Diskussion im Sozialausschuss
Höhere Zuschüsse für Ferienfreizeiten unstrittig

Warendorf -

Einigkeit herrschte bei den Mitgliedern des Sozialausschusses darüber, dass die „Richtlinien über die Gewährung von Zuschüssen der Stadt Warendorf zur Durchführung von Ferienfreizeiten für Kinder und Jugendliche“ angepasst werden müssen.

Mittwoch, 03.04.2019, 16:56 Uhr aktualisiert: 04.04.2019, 16:52 Uhr
Ferienfreizeit in Schweden. 
Ferienfreizeit in Schweden.  Foto: SC DJK Everswinkel

Stadtjugendpfleger Ansgar Westmark informierte darüber, dass eine Aufstockung der Maximalfördersumme von 1,50 Euro auf 1,70 Euro pro Tag durchaus sinnvoll sei, betrachte man nicht nur den Kaufkraftverlust sondern auch die Kostensteigerungen bei Unterkunft und Verpflegung.

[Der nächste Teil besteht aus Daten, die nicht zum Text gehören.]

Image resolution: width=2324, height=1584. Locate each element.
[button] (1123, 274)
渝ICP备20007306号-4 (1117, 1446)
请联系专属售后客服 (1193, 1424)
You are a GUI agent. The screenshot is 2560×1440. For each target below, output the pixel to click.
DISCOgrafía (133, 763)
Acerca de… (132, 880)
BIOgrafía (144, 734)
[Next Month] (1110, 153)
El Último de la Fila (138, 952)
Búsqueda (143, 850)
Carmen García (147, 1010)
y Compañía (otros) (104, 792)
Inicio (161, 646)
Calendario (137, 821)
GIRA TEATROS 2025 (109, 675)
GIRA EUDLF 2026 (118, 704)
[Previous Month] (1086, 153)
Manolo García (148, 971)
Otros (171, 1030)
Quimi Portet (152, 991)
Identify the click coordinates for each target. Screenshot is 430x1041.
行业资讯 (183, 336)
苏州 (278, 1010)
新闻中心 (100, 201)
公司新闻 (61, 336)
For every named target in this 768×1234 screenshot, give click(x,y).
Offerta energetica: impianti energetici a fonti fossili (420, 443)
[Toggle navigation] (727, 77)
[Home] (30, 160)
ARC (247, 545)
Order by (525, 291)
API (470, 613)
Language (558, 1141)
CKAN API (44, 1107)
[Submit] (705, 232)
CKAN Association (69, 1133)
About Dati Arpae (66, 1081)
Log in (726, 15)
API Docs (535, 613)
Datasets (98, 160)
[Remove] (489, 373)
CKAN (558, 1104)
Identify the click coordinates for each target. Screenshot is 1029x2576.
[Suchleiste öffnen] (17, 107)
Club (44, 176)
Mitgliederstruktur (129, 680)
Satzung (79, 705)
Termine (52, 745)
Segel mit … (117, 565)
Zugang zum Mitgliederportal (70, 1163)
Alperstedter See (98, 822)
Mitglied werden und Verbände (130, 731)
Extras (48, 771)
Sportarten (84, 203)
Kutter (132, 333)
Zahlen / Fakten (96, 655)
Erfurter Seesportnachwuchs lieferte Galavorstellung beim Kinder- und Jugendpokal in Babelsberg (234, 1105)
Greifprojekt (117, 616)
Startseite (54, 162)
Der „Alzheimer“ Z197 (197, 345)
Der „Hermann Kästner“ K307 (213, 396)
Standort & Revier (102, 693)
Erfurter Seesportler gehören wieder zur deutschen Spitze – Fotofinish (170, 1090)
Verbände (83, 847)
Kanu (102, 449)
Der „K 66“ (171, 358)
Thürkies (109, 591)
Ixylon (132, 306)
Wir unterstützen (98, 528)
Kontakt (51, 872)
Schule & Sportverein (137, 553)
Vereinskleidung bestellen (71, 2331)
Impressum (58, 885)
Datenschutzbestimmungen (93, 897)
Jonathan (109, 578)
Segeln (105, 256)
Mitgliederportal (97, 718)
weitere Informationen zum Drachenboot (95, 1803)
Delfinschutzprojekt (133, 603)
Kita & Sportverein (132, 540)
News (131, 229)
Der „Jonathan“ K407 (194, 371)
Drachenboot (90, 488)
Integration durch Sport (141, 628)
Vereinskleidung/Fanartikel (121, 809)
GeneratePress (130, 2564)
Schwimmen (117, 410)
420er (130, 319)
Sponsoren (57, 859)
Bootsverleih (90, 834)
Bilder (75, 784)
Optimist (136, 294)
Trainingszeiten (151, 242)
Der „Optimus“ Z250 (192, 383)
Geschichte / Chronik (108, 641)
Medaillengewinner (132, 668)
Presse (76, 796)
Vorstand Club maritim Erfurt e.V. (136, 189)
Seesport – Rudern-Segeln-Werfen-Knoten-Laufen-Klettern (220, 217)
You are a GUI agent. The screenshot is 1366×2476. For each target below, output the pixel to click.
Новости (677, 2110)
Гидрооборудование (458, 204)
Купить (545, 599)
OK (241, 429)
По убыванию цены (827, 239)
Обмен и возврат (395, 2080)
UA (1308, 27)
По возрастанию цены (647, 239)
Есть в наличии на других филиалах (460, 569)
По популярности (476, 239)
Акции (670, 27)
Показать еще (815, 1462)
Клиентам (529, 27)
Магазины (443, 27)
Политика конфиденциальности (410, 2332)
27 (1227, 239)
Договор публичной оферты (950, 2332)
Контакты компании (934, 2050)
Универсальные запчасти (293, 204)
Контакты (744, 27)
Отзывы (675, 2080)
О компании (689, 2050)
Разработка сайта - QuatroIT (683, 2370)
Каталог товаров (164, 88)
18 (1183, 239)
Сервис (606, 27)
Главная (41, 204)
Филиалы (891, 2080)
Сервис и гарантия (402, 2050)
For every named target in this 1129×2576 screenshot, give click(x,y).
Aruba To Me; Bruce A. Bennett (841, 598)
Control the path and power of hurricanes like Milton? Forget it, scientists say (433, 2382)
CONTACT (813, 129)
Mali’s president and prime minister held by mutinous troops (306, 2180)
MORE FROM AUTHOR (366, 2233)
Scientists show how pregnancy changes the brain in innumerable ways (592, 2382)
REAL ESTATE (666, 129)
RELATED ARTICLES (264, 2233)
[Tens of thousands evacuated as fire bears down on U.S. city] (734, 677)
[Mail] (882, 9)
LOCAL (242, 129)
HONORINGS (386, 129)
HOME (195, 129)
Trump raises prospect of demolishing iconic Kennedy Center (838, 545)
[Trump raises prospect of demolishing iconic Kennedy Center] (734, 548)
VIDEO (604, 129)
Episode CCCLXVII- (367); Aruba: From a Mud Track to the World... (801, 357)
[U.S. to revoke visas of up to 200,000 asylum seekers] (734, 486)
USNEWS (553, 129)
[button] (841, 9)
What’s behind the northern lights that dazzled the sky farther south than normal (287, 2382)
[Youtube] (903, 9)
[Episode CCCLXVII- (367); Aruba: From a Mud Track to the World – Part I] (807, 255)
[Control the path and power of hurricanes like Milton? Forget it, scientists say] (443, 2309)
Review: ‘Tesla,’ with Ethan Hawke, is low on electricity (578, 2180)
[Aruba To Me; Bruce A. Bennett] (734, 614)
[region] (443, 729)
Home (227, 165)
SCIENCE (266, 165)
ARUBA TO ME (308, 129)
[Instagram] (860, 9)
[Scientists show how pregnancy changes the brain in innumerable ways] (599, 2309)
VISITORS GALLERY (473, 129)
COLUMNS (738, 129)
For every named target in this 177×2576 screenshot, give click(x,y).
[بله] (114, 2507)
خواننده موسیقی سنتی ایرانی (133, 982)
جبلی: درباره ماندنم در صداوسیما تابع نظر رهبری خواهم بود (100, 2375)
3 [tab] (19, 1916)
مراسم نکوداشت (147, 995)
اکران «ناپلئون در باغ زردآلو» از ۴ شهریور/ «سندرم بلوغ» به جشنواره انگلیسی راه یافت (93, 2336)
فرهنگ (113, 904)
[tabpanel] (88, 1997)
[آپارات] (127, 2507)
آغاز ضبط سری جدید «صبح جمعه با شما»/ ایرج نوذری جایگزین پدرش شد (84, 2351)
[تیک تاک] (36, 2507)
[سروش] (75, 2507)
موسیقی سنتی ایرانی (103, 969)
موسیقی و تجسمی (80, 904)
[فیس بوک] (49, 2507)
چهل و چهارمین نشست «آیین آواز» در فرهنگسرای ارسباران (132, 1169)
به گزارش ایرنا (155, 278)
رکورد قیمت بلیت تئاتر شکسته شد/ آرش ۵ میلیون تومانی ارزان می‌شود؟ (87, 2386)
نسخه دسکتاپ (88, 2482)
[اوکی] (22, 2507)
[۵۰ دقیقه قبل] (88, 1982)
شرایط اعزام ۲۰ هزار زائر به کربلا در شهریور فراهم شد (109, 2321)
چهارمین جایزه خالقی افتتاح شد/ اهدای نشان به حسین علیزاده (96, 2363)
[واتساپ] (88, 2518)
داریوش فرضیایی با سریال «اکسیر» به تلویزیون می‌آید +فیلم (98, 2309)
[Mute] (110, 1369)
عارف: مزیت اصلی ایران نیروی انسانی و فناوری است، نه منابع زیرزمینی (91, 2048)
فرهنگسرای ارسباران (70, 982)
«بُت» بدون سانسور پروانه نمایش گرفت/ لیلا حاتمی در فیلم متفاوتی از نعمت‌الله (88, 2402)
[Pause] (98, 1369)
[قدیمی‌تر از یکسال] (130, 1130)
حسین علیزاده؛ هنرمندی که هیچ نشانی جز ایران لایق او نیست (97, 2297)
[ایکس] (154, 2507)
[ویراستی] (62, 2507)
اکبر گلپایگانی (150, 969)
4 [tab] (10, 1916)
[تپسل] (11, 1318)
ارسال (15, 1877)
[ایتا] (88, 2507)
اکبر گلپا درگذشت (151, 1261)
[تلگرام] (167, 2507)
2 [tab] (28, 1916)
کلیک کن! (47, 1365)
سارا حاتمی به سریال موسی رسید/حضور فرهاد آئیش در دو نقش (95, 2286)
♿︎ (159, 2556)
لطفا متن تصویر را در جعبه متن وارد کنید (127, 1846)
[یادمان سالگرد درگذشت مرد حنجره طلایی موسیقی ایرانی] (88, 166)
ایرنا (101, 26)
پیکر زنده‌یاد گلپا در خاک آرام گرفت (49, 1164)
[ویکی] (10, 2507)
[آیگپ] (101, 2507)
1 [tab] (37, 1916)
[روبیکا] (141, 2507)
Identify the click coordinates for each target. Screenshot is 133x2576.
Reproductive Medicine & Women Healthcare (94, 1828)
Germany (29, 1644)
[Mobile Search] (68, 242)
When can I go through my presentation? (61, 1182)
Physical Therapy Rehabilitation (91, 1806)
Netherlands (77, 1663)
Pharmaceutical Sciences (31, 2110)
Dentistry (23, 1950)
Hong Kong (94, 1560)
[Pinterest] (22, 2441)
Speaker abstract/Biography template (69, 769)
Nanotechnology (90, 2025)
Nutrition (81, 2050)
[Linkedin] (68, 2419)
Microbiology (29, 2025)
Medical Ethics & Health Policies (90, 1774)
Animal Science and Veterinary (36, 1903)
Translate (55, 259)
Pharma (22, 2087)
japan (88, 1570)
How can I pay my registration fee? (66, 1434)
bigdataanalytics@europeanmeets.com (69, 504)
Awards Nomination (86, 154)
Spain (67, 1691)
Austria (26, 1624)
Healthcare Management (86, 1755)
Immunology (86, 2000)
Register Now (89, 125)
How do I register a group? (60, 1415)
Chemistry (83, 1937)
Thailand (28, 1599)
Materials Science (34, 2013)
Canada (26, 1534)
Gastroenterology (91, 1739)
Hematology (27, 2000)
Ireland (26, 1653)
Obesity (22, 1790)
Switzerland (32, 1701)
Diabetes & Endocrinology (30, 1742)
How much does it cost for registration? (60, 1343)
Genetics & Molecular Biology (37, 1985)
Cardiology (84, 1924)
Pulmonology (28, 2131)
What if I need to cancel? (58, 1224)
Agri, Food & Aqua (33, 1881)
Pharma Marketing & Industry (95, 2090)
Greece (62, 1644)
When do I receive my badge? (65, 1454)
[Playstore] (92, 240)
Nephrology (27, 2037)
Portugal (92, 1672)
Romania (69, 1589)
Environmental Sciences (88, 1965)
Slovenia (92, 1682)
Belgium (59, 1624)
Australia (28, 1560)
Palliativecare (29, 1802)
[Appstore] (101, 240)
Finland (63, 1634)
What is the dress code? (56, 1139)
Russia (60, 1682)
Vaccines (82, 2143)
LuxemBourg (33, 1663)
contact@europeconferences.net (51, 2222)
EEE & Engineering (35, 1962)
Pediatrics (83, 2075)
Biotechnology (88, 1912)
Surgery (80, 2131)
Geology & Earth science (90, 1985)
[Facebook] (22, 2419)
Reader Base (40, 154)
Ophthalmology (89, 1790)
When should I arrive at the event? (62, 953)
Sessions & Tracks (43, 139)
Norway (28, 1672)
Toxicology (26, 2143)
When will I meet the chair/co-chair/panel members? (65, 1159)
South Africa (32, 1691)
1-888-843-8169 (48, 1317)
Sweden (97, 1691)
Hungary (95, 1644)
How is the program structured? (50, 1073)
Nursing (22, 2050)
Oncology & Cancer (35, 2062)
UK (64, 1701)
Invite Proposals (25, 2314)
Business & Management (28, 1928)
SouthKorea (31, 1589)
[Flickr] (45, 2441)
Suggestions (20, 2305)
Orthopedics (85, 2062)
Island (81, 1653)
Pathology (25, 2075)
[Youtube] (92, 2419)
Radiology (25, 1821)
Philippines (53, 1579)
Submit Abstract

Auch in Hinblick auf die städtische Finanzlage sah der Erste Beigeordnete Dr. Martin Thormann keine Bedenken. Das Thema wäre schnell abgehakt worden, hätte sich aus den Reihen der Zuhörer nicht Tobias Reth zu Wort gemeldet. Der Vorsitzende der Deutschen Pfadfindergesellschaft Sankt Georg (DSPG) für den Bezirk Warendorf, macht darauf aufmerksam, dass seien Jugendgruppe der Rover bis zum Alter von 21 Jahren gehe und die bisherigen Förderrichtlinien eine Bezuschussung nur bis zum 18. Lebensjahr zulasse. Außerdem schlug Reth dem Ausschuss vor, den Zuschussbetrag gleich auf zwei Euro zu erhöhen.

Warum nicht gleich zwei Euro?

Dieser Vorschlag wird jetzt in den Fraktionen beraten. Damit eine im Prinzip unstrittige Erhöhung auch noch den Teilnehmern der Ferienfreizeiten 2019 zu Gute komme, soll das Thema im Hauptausschuss beraten und in der Mai-Ratssitzung beschlossen werden. Der Sozialausschuss tagt vorher nicht mehr. Die Ausweitung auf 21 Jahre müsse gut überlegt und vor allem juristisch „eingearbeitet“ werden. Möglich sei dies durch eine sogenannte „Öffnungsklausel“, die es im Bedarfsfall ermögliche ältere Teilnehmer zu bezuschussen.